### Your objective
Leaving out the pictures, print exactly the lines from the one holding "Given: Collapse the Components (15) tree node" to the last line of the entries below, both included, and nothing more.

### Information shown

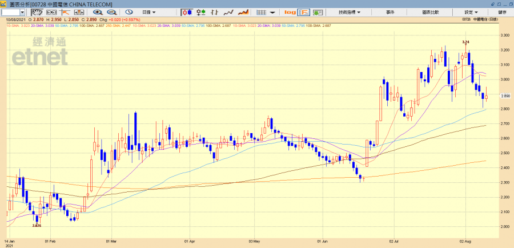The height and width of the screenshot is (248, 514).
Task: Toggle the data window with green arrow
Action: click(318, 12)
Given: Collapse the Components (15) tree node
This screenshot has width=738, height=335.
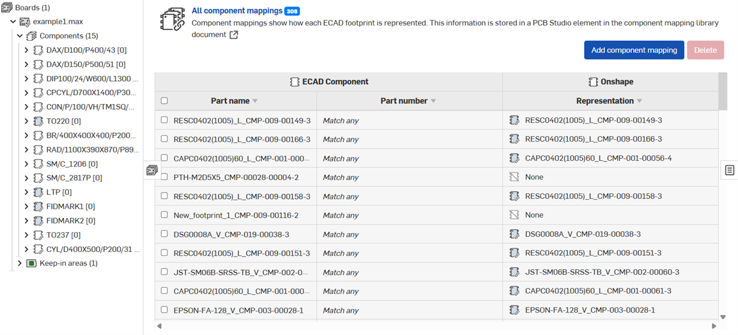Looking at the screenshot, I should coord(20,36).
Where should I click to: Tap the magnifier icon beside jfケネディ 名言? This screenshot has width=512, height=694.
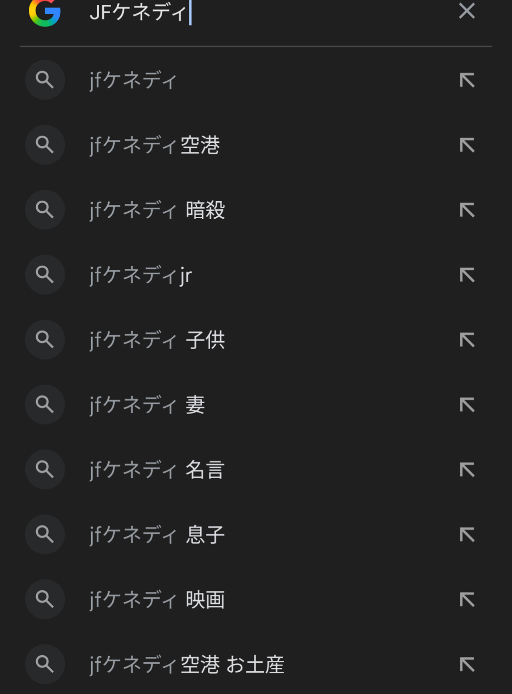click(45, 470)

### Finished task
Given: Collapse the Components (15) tree node
This screenshot has width=738, height=335.
Looking at the screenshot, I should coord(20,36).
Where should I click to: Tap the magnifier icon beside jfケネディ 名言? This screenshot has width=512, height=694.
click(45, 470)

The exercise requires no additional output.